Kurdish forces in full control of oil city Kirkuk, Sunni militants surge toward Baghdad

Kurdish forces in full control of oil city Kirkuk, Sunni militants surge toward Baghdad

ARBIL - Reuters
Kurdish forces in full control of oil city Kirkuk, Sunni militants surge toward Baghdad

Iraqi security forces leave a military base as Kurdish forces take over control in Kirkuk June 11. REUTERS / Stringer

Iraqi Kurds seized control of the northern oil city of Kirkuk on June 12, while surging Sunni Islamist rebels advanced towards Baghdad, as the central government's army abandoned its posts in a rapid collapse that has lost it control of the north.

Peshmerga fighters, the security forces of Iraq's autonomous Kurdish north, swept into Kirkuk after the army abandoned its posts there, a peshmerga spokesman said.

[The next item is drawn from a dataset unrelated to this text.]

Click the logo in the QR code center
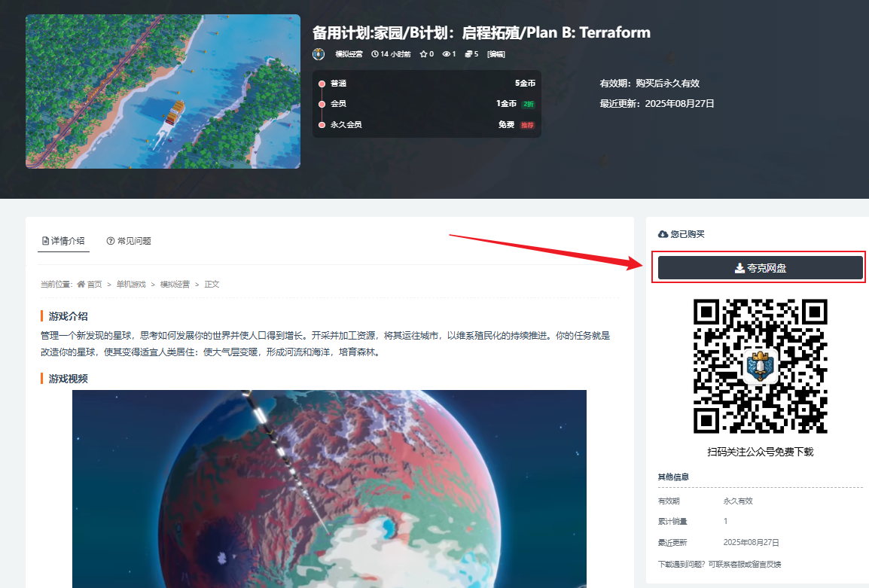 [760, 366]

"The whole of Kirkuk has fallen into the hands of peshmerga," said Jabbar Yawar. "No Iraqi army remains in Kirkuk now."

Kurds have long dreamed of taking Kirkuk, a city with huge oil reserves just outside their autonomous region, which they regard as their historical capital. The swift move by their highly organised security forces demonstrates how this week's sudden advance by fighters of the Al Qaeda offshoot Islamic State of Iraq and the Levant (ISIL) has redrawn Iraq's map.

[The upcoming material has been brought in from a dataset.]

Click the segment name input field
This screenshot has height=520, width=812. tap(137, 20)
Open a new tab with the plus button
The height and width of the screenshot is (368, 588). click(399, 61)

Since June 10, black clad ISIL fighters have seized Iraq's second biggest city Mosul and Tikrit, hometown of former dictator Saddam Hussein, as well as other towns and cities north of Baghdad. They continued their lightning advance on Thursday, moving into towns just an hour's drive from the capital.

The Iraqi army fled in the face of the onslaught, abandoning buildings and weapons to the fighters who aim to create a strict Sunni Caliphate on both sides of the Iraq-Syria frontier.

Security and police sources said militants now controlled parts of the small town of Udhaim, 90 kilometers north of Baghdad, after most of the army troops left their positions and withdrew towards the nearby town of Khalis.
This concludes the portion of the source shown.